**YOUR OBJECTIVE:** Among the records that follow, set down only the lines from the one containing "Where should I click to: Click" to the one containing "Task: Click the Vessel field Mabl-0ngwrhsd86g", both included, exactly.

**DATA PROVIDED:**
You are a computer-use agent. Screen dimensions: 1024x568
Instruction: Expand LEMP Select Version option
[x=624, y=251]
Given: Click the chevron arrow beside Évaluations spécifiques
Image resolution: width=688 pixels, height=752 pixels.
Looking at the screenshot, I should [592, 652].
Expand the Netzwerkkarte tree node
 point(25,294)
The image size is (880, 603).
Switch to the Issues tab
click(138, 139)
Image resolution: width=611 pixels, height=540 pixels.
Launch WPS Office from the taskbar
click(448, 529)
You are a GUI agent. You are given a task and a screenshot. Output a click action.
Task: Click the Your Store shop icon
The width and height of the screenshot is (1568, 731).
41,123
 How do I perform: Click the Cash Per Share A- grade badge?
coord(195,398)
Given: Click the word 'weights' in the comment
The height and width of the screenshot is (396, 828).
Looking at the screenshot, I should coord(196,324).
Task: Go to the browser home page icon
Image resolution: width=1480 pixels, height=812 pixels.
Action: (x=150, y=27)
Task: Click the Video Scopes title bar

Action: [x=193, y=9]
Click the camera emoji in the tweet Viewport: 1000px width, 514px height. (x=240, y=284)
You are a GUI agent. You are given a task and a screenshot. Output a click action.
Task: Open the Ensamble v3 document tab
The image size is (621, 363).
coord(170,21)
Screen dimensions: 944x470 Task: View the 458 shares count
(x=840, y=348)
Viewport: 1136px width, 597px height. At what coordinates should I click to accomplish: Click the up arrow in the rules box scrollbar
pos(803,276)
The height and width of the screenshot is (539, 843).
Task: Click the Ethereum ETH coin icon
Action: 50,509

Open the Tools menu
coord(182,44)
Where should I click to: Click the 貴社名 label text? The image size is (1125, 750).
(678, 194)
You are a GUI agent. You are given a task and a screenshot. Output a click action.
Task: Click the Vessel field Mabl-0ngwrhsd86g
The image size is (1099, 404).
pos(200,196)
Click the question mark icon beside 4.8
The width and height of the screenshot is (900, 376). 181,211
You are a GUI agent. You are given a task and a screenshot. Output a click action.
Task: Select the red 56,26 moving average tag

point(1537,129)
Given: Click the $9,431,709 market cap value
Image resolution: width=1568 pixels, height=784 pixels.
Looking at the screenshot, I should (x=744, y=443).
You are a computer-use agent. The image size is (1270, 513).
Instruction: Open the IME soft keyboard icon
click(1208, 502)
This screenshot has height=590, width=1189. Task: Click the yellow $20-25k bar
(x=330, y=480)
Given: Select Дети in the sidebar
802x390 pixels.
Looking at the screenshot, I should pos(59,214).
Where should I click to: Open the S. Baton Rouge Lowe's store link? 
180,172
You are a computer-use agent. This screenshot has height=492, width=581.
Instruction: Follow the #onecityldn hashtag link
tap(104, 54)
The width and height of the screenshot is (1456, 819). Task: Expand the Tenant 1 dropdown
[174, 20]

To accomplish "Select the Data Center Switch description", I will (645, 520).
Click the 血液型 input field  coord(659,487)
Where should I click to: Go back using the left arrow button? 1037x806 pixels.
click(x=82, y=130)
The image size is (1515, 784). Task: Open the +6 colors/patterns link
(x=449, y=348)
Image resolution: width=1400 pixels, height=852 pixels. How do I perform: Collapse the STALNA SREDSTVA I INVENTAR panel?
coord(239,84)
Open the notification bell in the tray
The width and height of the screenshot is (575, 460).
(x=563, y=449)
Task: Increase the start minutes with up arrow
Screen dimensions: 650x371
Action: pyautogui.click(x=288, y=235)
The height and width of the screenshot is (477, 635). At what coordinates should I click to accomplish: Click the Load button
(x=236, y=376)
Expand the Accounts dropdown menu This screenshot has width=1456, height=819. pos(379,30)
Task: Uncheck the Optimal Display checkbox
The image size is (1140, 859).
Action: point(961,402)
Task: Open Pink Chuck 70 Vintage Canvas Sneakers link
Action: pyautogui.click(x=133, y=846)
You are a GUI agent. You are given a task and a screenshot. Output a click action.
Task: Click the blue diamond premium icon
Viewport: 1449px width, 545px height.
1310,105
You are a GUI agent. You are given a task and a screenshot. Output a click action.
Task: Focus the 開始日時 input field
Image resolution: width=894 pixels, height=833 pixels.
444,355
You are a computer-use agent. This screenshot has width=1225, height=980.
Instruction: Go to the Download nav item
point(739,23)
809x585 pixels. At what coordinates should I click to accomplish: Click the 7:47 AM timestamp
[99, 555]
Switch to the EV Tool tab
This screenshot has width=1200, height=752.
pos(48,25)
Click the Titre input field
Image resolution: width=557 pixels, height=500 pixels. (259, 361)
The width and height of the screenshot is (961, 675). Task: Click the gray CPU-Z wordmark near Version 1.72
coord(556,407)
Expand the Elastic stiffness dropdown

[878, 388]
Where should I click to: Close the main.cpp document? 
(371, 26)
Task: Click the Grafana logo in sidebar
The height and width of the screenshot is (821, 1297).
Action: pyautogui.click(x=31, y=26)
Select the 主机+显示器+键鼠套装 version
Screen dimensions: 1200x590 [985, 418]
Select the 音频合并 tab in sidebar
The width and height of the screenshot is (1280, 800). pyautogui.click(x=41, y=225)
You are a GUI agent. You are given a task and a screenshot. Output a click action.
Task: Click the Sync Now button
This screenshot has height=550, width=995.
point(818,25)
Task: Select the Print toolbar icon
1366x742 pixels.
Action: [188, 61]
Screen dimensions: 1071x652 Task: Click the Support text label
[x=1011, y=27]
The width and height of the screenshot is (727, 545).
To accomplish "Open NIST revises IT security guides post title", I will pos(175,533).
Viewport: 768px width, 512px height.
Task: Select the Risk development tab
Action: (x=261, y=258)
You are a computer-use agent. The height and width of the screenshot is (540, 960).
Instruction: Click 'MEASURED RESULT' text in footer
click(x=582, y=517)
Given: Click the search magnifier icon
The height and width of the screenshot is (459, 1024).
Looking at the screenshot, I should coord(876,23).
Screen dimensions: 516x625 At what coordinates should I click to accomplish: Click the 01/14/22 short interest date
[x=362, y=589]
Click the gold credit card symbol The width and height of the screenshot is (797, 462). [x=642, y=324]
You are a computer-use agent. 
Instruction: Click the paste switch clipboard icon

**RESULT:**
Where should I click to: Click the 貴社名 label text? The image size is (1125, 750).
(678, 194)
You are a GUI agent. You are given a task and a screenshot. Output a click action.
Task: Click the Vessel field Mabl-0ngwrhsd86g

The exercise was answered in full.